Answer to the question:

Data given in the question is as below:

The year 2018 The year 2019 Rate
Unit Produced 5,00,000 5,00,000
Labour (hours) 90,000 81,000 40
Capital Invested ($) 1,00,00,000 1,10,00,000 0.90%
Materials (in KG) 240000 228000 18

Let us calculate the productivity by calculating the cost of each category and then compare them between the two years to find out the improvement or reduction in productivity in the respective category.

Cost items Annual Cost of 2018 Annual Cost of 2019 Monthly Cost 2018 Monthly Cost 2019 Reduction() or Increase in Cost Remark Productivity
5,00,000 5,00,000 41666.66667 41666.66667
Labour 3600000 3240000 300000 270000 -10% 10% reduction 10% improvement
Capital Cost 1080000 1188000 90000 99000 10% 10% increase 10% reduction
Material Cost 4320000 4104000 360000 342000 -5% 5% reduction 5% improvement
Subtotal Cost 9000000 8532000 750000 711000 -5% 5% reduction 5% improvement
Unit cost= Total Cost/Number of units made 18 17.064 18 17.064 -5% 5% reduction 5% improvement

# Will Ricky get his productivity improvement bonus for the Year 2019? Why?

Yes, he will get the bonus, as we have seen that the per-unit production cost in the Year 2019 is 5% lower with respect to the year 2018 production cost per unit, hence he has achieved an overall 5% improvement in productivity.

# The boss of the company is now considering outsourcing the operations to a third party who offers a product transfer cost of $16 per unit that covers the materials, labor and capital costs.

  1. What would you suggest to the boss to make the decision based on the cost? (3 marks)

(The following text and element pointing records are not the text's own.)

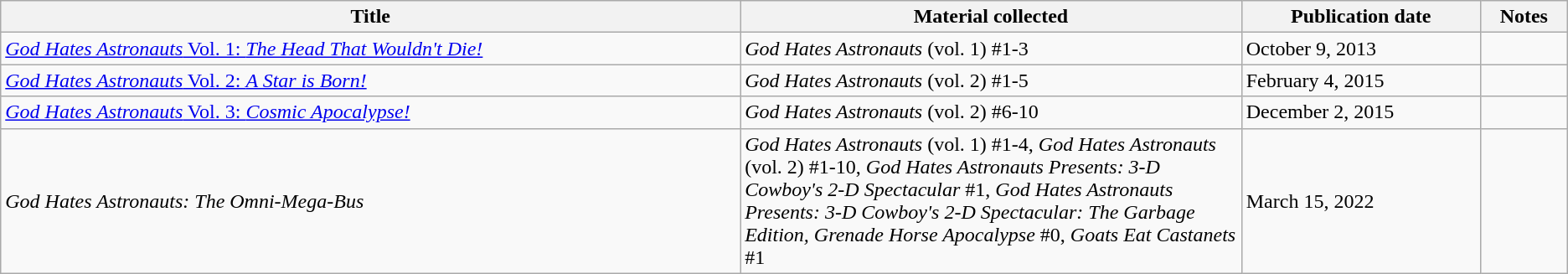
December 2, 2015 [1360, 112]
God Hates Astronauts Vol. 3: Cosmic Apocalypse! [370, 112]
God Hates Astronauts: The Omni-Mega-Bus [370, 201]
God Hates Astronauts Vol. 1: The Head That Wouldn't Die! [370, 49]
February 4, 2015 [1360, 80]
Title [370, 17]
October 9, 2013 [1360, 49]
Publication date [1360, 17]
God Hates Astronauts (vol. 2) #1-5 [992, 80]
Material collected [992, 17]
God Hates Astronauts (vol. 2) #6-10 [992, 112]
God Hates Astronauts (vol. 1) #1-3 [992, 49]
Notes [1524, 17]
March 15, 2022 [1360, 201]
God Hates Astronauts Vol. 2: A Star is Born! [370, 80]
Determine the (x, y) coordinate at the center of the cell enclosing the given text.  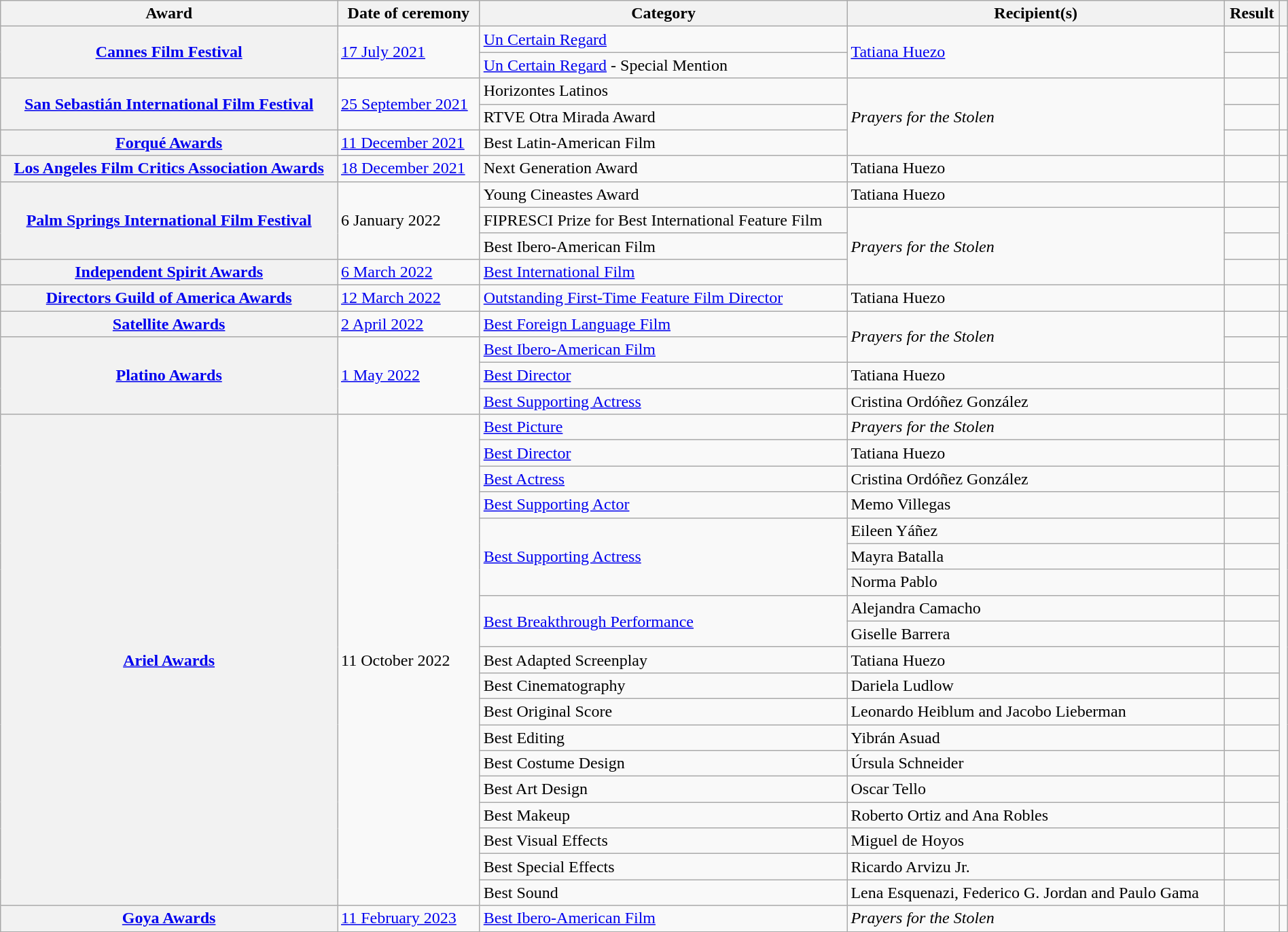
11 February 2023 (408, 918)
25 September 2021 (408, 104)
Platino Awards (169, 376)
FIPRESCI Prize for Best International Feature Film (663, 220)
Recipient(s) (1035, 14)
Best Foreign Language Film (663, 324)
Best Cinematography (663, 685)
Giselle Barrera (1035, 634)
RTVE Otra Mirada Award (663, 117)
Oscar Tello (1035, 789)
Ariel Awards (169, 660)
Norma Pablo (1035, 582)
Result (1251, 14)
Horizontes Latinos (663, 91)
6 January 2022 (408, 220)
18 December 2021 (408, 168)
Mayra Batalla (1035, 556)
17 July 2021 (408, 52)
6 March 2022 (408, 272)
Date of ceremony (408, 14)
Category (663, 14)
Dariela Ludlow (1035, 685)
Forqué Awards (169, 143)
Los Angeles Film Critics Association Awards (169, 168)
San Sebastián International Film Festival (169, 104)
Award (169, 14)
Best Original Score (663, 711)
12 March 2022 (408, 298)
Memo Villegas (1035, 505)
Yibrán Asuad (1035, 737)
Best Breakthrough Performance (663, 621)
Best Picture (663, 427)
Best International Film (663, 272)
Best Supporting Actor (663, 505)
Independent Spirit Awards (169, 272)
Un Certain Regard - Special Mention (663, 65)
Directors Guild of America Awards (169, 298)
11 October 2022 (408, 660)
Ricardo Arvizu Jr. (1035, 867)
1 May 2022 (408, 376)
Young Cineastes Award (663, 194)
Outstanding First-Time Feature Film Director (663, 298)
Best Costume Design (663, 764)
Eileen Yáñez (1035, 531)
Un Certain Regard (663, 39)
Roberto Ortiz and Ana Robles (1035, 815)
Satellite Awards (169, 324)
Best Sound (663, 893)
Cannes Film Festival (169, 52)
Palm Springs International Film Festival (169, 220)
Best Makeup (663, 815)
2 April 2022 (408, 324)
Alejandra Camacho (1035, 608)
Best Art Design (663, 789)
11 December 2021 (408, 143)
Best Actress (663, 479)
Miguel de Hoyos (1035, 841)
Leonardo Heiblum and Jacobo Lieberman (1035, 711)
Lena Esquenazi, Federico G. Jordan and Paulo Gama (1035, 893)
Úrsula Schneider (1035, 764)
Best Visual Effects (663, 841)
Next Generation Award (663, 168)
Best Latin-American Film (663, 143)
Best Editing (663, 737)
Best Adapted Screenplay (663, 660)
Goya Awards (169, 918)
Best Special Effects (663, 867)
Find where the given text appears and provide that cell's center as [X, Y] coordinate. 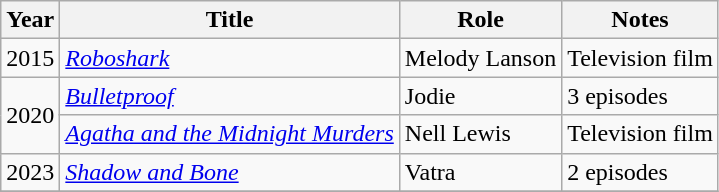
Agatha and the Midnight Murders [230, 134]
Melody Lanson [480, 58]
Notes [640, 20]
Shadow and Bone [230, 172]
Role [480, 20]
Bulletproof [230, 96]
2023 [30, 172]
Title [230, 20]
Vatra [480, 172]
2020 [30, 115]
3 episodes [640, 96]
Year [30, 20]
2 episodes [640, 172]
Jodie [480, 96]
Roboshark [230, 58]
Nell Lewis [480, 134]
2015 [30, 58]
Find where the given text appears and provide that cell's center as [X, Y] coordinate. 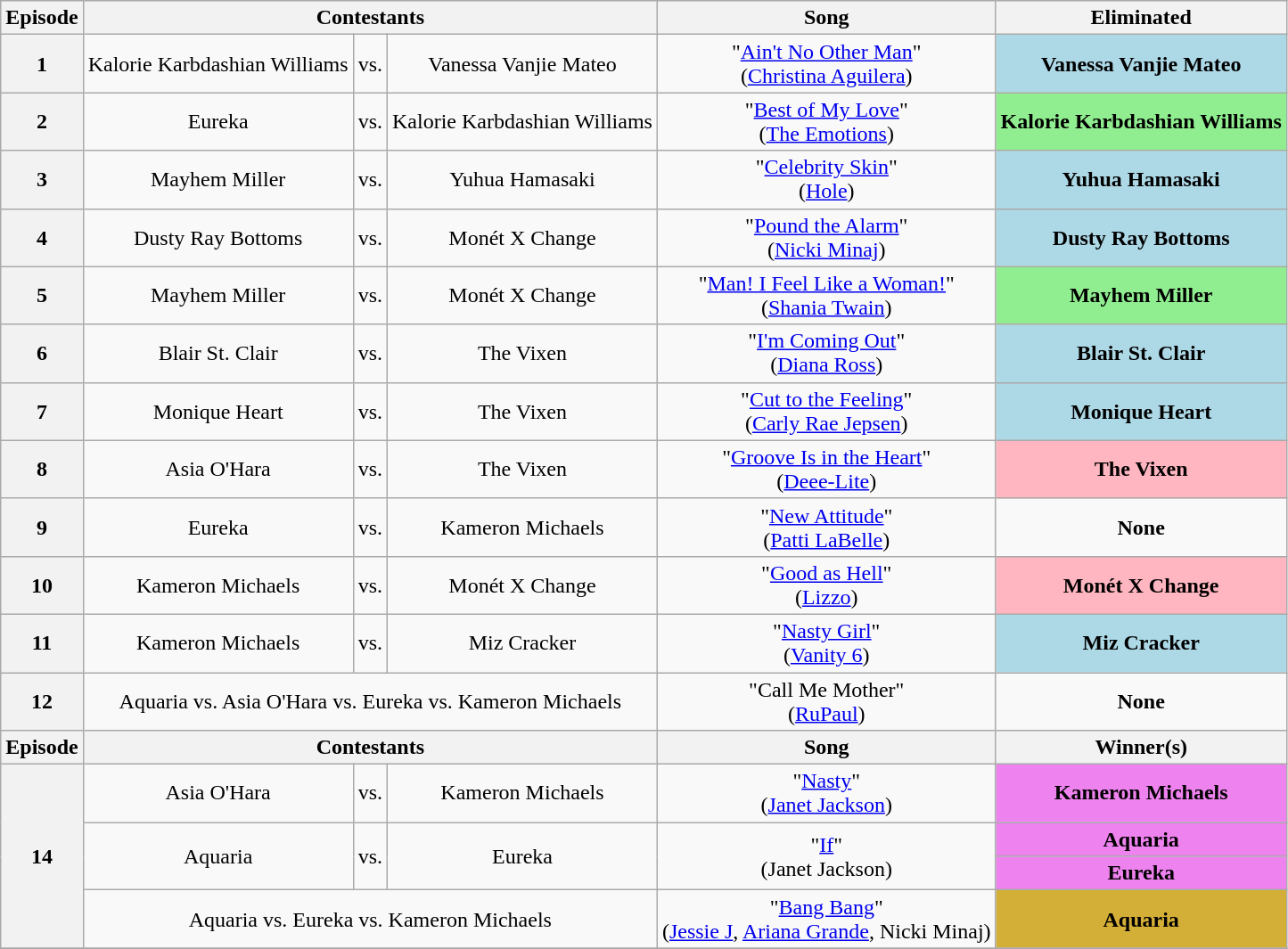
"Good as Hell"(Lizzo) [826, 585]
"Bang Bang"(Jessie J, Ariana Grande, Nicki Minaj) [826, 920]
8 [42, 469]
11 [42, 644]
12 [42, 701]
"Cut to the Feeling"(Carly Rae Jepsen) [826, 412]
"Nasty"(Janet Jackson) [826, 793]
3 [42, 180]
"Best of My Love"(The Emotions) [826, 121]
"Ain't No Other Man"(Christina Aguilera) [826, 64]
14 [42, 857]
6 [42, 353]
2 [42, 121]
"Nasty Girl"(Vanity 6) [826, 644]
Eliminated [1141, 18]
"If"(Janet Jackson) [826, 857]
"Pound the Alarm"(Nicki Minaj) [826, 237]
"I'm Coming Out"(Diana Ross) [826, 353]
9 [42, 528]
"Groove Is in the Heart"(Deee-Lite) [826, 469]
7 [42, 412]
5 [42, 296]
"Celebrity Skin"(Hole) [826, 180]
10 [42, 585]
Winner(s) [1141, 748]
"Man! I Feel Like a Woman!"(Shania Twain) [826, 296]
"New Attitude"(Patti LaBelle) [826, 528]
"Call Me Mother"(RuPaul) [826, 701]
Aquaria vs. Asia O'Hara vs. Eureka vs. Kameron Michaels [370, 701]
1 [42, 64]
Aquaria vs. Eureka vs. Kameron Michaels [370, 920]
4 [42, 237]
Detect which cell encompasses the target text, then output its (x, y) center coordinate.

As we have seen that the cost of capital is increasing and even with a 5% improvement in productivity the cost per unit is $17.06 per unit hence to reach at $16 level the has to improve by another 6.2% improvement in their productitvity which may be difficult to achieve. Therefore, if we only consider the cost part then outsourcing of the job makes sense if there are no other cost differences.

  1. What other factors and risks the boss should consider beyond the cost implications?

As I explained that only cost should not be considered for making a decision to outsource the manufacturing. the other critical factors which should be considered are as below:

a. Quality: There should not be any difference in quality standards by any means otherwise reduced cost has no meaning.

b. Timely Supply: Supply should be as per committed timeline, there should not be any lag in deliveries of products.

c. Other overhead expenses: there should not be any other ordinary or extraordinary overhead expense linked with getting the manufacturing to outsource.

d. Legality: there should not be any legal violation for which his company should be held responsible and this thing should be clearly agreed in the contract.